Request: Copy the lines of the material below verbatim, from the line containing "Task: Click View all under New Games" through the line containing "point(1065,213)", and include both of those lines.

Part of a data file
-.-.-

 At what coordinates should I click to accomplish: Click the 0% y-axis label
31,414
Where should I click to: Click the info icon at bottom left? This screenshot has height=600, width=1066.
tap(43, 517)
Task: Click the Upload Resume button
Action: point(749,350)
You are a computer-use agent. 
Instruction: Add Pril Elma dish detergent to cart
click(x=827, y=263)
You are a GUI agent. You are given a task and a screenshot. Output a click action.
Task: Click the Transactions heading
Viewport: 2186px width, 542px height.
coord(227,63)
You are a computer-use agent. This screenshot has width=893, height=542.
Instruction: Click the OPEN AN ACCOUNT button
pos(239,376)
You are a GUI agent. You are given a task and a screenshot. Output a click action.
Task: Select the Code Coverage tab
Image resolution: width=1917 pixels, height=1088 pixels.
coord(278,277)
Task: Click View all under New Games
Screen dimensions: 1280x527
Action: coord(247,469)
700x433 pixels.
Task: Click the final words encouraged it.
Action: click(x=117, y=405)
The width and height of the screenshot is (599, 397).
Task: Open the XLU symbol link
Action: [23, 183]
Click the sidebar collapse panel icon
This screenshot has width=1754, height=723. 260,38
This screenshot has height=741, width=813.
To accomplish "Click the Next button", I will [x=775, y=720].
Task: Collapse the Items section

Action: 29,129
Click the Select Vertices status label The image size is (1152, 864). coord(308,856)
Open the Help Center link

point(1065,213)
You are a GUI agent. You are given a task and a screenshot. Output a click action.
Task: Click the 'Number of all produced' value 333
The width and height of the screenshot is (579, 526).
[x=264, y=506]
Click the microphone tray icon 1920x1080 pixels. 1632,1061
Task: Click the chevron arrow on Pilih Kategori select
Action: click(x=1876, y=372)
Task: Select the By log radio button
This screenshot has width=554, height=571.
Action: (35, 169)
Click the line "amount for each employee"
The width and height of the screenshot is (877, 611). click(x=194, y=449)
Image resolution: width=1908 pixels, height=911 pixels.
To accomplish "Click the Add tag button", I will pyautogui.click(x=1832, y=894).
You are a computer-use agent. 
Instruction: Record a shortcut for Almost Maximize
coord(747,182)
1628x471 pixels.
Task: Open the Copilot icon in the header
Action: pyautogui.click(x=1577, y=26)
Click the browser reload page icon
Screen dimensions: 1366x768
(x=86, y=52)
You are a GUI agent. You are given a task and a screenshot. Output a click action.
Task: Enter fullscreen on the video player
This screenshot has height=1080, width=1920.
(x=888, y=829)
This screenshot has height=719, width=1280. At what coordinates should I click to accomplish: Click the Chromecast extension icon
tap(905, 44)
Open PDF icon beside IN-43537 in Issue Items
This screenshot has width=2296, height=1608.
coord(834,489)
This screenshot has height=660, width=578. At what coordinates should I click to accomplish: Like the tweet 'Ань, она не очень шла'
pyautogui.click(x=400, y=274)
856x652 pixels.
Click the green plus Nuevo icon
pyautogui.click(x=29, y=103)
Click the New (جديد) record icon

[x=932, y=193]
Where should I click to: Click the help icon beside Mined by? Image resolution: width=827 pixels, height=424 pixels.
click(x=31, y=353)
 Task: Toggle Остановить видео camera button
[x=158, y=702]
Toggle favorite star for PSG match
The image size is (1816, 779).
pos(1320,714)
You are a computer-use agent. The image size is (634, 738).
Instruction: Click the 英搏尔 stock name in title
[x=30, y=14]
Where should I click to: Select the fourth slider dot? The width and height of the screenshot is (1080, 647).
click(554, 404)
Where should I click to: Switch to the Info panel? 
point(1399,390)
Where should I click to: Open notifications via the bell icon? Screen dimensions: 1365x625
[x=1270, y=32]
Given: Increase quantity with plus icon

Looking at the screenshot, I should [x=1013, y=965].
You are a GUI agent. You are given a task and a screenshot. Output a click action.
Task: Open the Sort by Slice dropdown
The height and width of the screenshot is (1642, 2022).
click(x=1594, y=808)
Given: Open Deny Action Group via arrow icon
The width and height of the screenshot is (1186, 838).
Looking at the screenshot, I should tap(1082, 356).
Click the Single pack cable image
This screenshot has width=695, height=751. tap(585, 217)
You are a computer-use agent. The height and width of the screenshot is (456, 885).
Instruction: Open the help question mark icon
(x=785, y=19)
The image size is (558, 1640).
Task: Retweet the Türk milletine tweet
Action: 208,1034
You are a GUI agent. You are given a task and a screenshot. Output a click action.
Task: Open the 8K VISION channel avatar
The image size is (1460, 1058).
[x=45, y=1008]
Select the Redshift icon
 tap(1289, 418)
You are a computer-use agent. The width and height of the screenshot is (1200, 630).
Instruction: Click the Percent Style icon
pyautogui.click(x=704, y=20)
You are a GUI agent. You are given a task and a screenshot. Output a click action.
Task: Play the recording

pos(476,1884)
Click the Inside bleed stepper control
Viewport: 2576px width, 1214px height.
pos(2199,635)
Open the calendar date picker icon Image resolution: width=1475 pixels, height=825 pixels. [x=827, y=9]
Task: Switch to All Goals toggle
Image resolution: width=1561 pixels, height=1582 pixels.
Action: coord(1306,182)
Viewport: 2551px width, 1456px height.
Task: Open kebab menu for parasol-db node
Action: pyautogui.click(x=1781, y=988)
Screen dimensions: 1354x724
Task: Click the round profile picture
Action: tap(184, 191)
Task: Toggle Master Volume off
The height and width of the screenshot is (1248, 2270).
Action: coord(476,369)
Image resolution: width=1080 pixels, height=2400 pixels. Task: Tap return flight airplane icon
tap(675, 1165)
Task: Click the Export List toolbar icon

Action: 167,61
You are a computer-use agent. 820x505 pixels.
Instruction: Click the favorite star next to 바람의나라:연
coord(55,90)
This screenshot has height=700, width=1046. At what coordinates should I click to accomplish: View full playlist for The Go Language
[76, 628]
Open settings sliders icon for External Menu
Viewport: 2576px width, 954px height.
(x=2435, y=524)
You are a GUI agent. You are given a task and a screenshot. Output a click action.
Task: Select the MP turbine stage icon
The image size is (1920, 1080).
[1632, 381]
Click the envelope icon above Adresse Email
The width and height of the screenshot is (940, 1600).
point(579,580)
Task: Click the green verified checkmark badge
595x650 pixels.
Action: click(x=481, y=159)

-.-.-

The answer:
Task: Click View all under New Games
Screen dimensions: 1280x527
Action: coord(247,469)
700x433 pixels.
Task: Click the final words encouraged it.
Action: click(x=117, y=405)
The width and height of the screenshot is (599, 397).
Task: Open the XLU symbol link
Action: [23, 183]
Click the sidebar collapse panel icon
This screenshot has width=1754, height=723. 260,38
This screenshot has height=741, width=813.
To accomplish "Click the Next button", I will [x=775, y=720].
Task: Collapse the Items section

Action: 29,129
Click the Select Vertices status label The image size is (1152, 864). coord(308,856)
Open the Help Center link

point(1065,213)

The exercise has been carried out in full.